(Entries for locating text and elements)

──────

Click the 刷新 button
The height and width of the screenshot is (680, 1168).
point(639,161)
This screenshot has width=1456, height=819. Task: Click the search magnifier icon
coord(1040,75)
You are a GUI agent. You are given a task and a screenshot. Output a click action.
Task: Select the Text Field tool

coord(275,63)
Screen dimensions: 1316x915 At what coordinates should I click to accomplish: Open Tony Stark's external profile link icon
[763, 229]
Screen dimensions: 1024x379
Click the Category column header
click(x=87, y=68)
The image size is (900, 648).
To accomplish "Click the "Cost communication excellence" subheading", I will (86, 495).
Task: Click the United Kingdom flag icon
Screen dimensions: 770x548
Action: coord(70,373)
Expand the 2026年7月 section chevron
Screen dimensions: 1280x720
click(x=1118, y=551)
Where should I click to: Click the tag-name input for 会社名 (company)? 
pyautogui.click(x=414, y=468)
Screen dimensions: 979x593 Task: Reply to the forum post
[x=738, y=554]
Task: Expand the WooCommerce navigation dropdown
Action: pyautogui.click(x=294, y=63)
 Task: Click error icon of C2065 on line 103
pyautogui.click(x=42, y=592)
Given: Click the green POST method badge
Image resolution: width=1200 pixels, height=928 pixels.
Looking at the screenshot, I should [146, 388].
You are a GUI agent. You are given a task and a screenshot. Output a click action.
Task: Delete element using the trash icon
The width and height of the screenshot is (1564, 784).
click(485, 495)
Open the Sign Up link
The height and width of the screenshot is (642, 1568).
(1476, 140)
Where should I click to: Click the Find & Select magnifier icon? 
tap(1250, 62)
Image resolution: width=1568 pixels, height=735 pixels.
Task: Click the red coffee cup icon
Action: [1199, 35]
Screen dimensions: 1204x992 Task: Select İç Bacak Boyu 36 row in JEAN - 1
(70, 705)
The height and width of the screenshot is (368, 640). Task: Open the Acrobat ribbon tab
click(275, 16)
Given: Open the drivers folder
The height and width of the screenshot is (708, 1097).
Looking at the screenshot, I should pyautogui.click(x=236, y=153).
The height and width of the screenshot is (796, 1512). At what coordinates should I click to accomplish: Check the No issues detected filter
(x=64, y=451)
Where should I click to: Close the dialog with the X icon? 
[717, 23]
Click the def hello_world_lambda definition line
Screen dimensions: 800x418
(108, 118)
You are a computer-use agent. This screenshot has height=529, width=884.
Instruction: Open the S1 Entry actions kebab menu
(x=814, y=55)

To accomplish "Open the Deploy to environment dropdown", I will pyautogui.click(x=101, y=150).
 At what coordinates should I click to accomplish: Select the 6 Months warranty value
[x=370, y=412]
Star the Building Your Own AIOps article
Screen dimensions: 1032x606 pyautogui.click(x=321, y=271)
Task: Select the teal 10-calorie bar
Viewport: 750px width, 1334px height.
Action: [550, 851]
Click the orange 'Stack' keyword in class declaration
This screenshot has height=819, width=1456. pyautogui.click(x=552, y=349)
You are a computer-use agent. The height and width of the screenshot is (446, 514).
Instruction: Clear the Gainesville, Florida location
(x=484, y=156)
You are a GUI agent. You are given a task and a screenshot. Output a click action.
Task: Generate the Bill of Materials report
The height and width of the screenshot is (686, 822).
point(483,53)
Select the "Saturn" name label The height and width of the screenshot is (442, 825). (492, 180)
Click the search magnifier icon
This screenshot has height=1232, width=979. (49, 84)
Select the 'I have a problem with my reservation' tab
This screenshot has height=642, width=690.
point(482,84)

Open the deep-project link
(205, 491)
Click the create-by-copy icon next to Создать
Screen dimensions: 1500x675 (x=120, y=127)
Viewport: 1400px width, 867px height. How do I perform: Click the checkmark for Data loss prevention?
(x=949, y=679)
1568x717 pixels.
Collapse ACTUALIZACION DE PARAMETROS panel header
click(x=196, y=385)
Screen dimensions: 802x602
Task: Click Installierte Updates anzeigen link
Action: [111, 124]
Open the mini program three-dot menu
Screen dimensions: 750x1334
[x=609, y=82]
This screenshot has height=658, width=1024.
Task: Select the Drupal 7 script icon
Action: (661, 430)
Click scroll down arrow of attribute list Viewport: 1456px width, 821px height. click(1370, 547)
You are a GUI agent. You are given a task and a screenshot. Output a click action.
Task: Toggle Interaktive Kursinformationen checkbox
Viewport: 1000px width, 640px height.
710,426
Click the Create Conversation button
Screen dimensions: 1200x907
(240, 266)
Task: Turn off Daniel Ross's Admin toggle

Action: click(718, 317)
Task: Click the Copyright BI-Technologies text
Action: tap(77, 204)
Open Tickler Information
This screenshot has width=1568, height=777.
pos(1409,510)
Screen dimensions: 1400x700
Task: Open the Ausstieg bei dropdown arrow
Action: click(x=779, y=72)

──────

■ **SET EXERCISE**
Reproduce, unchanged, the lines of the listing above that begin with the line containing "Task: Select the teal 10-calorie bar" and end with the line containing "(x=484, y=156)", both of those lines included.

■ **OUTPUT FOR THIS TASK**
Task: Select the teal 10-calorie bar
Viewport: 750px width, 1334px height.
Action: [550, 851]
Click the orange 'Stack' keyword in class declaration
This screenshot has height=819, width=1456. pyautogui.click(x=552, y=349)
You are a computer-use agent. The height and width of the screenshot is (446, 514).
Instruction: Clear the Gainesville, Florida location
(x=484, y=156)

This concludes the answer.